Next Steps For Nine Elms Street Transformation

2.5km stretch of Nine Elms Lane and Battersea Park Road to be completely redesigned

Next Steps For Nine Elms Street Transformation
A preview of the new layout with St George Wharf Tower in the background

Transport for London (TfL) has confirmed the next steps for improving the streets of Nine Elms with the aim of making them better for people walking, cycling and using public transport.

The proposals support the wider regeneration in the area and will see the 2.5km stretch of Nine Elms Lane and Battersea Park Road completely redesigned, and are being made in response to local feedback to a recent public consultation.

The proposals include:
•A new substantially segregated cycle route connecting to Cycle Superhighway 8, which runs between Wandsworth and Westminster
•Signals and junctions designed to separate cyclists and motor vehicles by time or space
•New wider pavements
•23 new or improved pedestrian crossings
•Improved bus lanes

Due to the length of the route, the scheme has been divided into seven sections with sections one to three along the western sections of Battersea Park Road and sections four to seven along the eastern end of Battersea Park Road and Nine Elms Lane.

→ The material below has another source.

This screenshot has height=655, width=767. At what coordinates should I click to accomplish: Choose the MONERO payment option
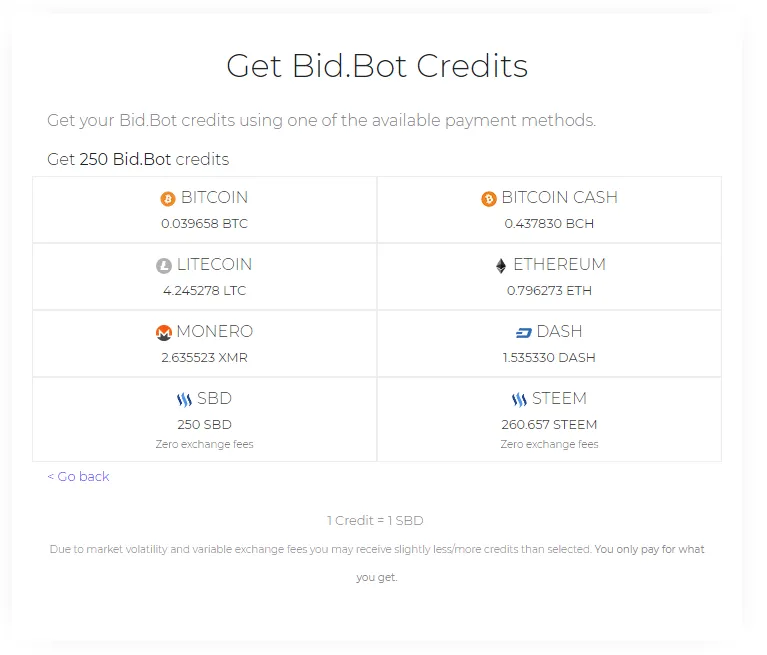[x=215, y=332]
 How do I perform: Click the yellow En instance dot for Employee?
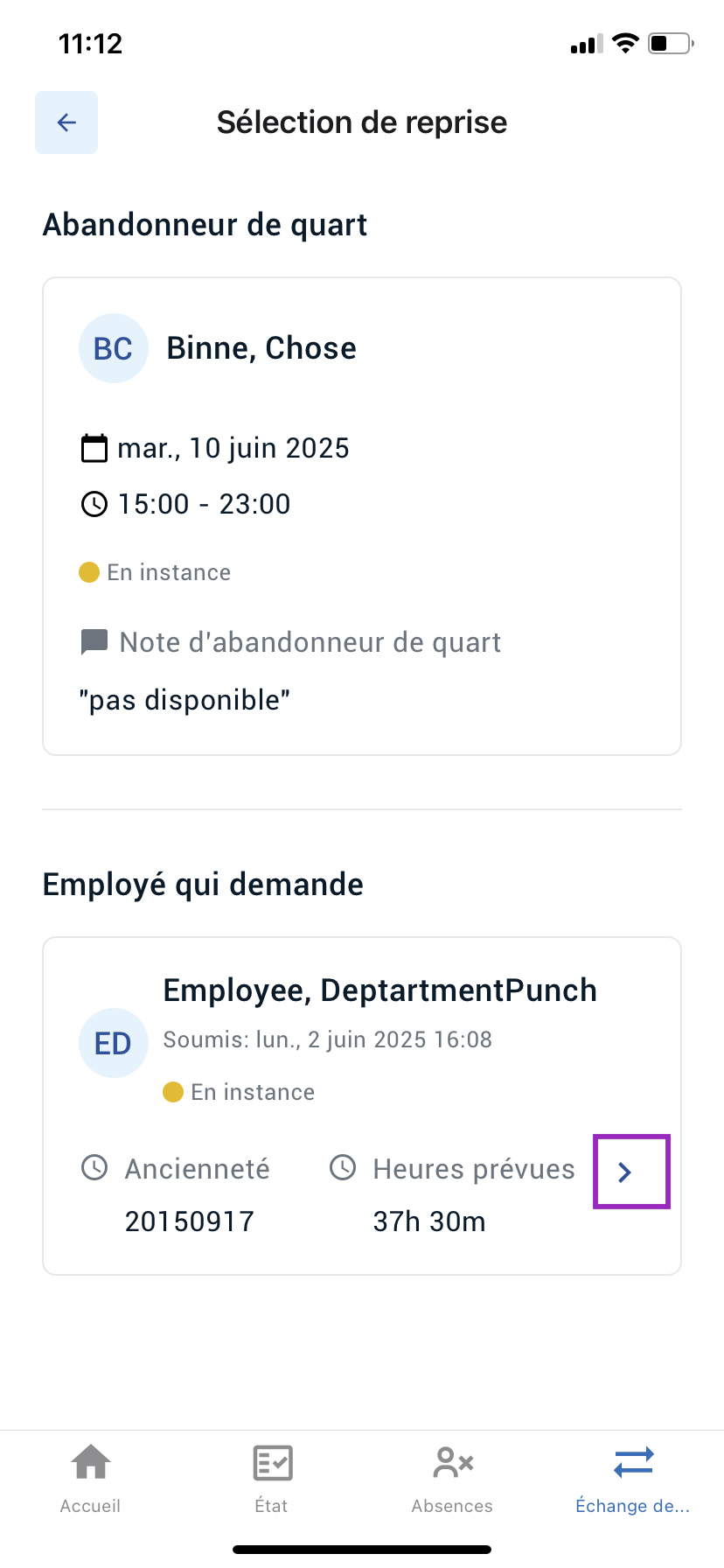pos(173,1092)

Next Steps For Nine Elms Street Transformation
How the road will look at the junction of Riverlight and Embassy Gardens

TfL says it has taken time to consider and address all the responses to the consultation, which has helped shape the design of the eastern part of the scheme. This section of the scheme includes improved pedestrian space, stepped cycle tracks and bus stop bypasses.

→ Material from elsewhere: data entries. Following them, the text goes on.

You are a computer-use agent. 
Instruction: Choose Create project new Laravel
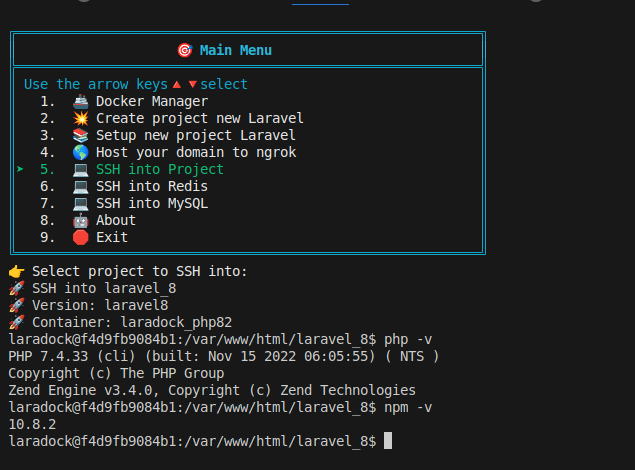(x=200, y=119)
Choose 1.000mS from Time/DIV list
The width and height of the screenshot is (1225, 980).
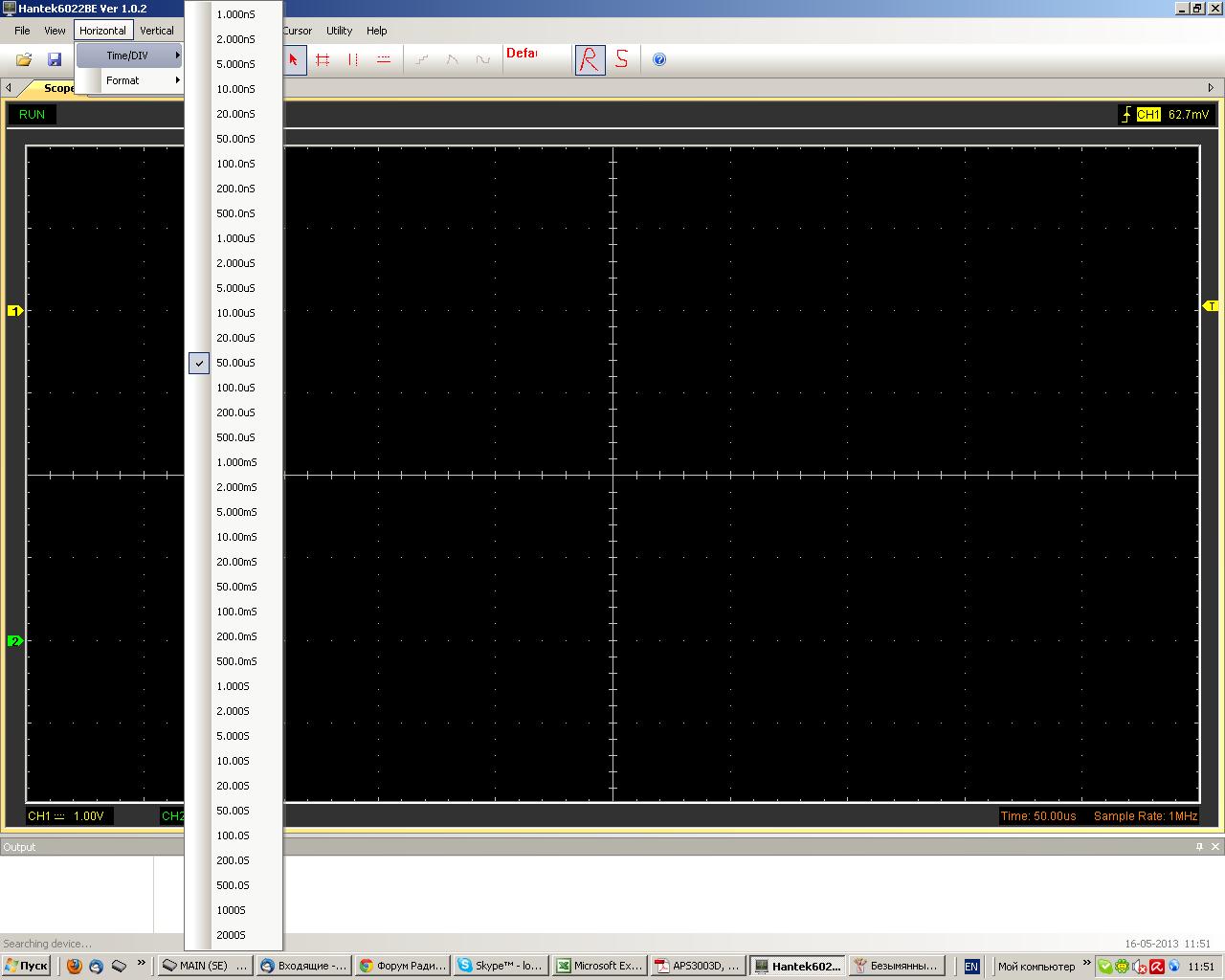tap(236, 462)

The western sections of the route were not supported as well as the eastern sections at consultation, so TfL is reviewing the designs for this section with a view to delivering greater protection for cyclists and maintaining a key public transport interchange.

Will Norman, London’s Walking and Cycling Commissioner, said, “I’m pleased that the plans for the eastern section of Nine Elms will be progressed including wider pavements, new and improved crossing points and segregated cycle lanes.

“Feedback from the consultation will enable us to improve proposals for the western section, bringing further benefits to pedestrians and cyclists. This scheme will enable more people to walk and cycle, reducing car use which is crucial to cleaning up London’s toxic air.”

Ben Plowden, Director of Strategy and Network Development for Surface Transport at TfL, added, “Our ambitious proposals to transform the streets around Nine Elms support the major regeneration of the area, which is bringing new homes, jobs, shops and parks to the local community. The improvements are part of our commitment to create Healthy Streets across the capital and include a new substantially segregated cycle route, newly designed junctions and transformed public spaces, for all to enjoy.”

The proposals are funded by local developer contributions. In total, more than £1bn of new transport and social infrastructure is being delivered across Nine Elms on the South Bank as it transforms from a largely light industrial area into a new central London district.

Ravi Govindia, Leader of Wandsworth Council, said, “Nine Elms is already a success story with a new community of residents and businesses who have moved to the area, along with the many visitors who go there regularly to enjoy its cultural and leisure attractions. On its vacant industrial land there will soon be 20,000 new homes, including 4,000 affordable units and some 25,000 permanent jobs. Delivering the right transport infrastructure is key to its continued success and while construction has already started on the Northern line extension along with a new pier to boost river transport, we need to make sure we get the next phase of infrastructure right.”

Subject to securing approvals, construction is likely to take place between 2020 and 2021. TfL has meanwhile installed temporary upgrades to cycling and pedestrian infrastructure to protect vulnerable road users during the major development of the area.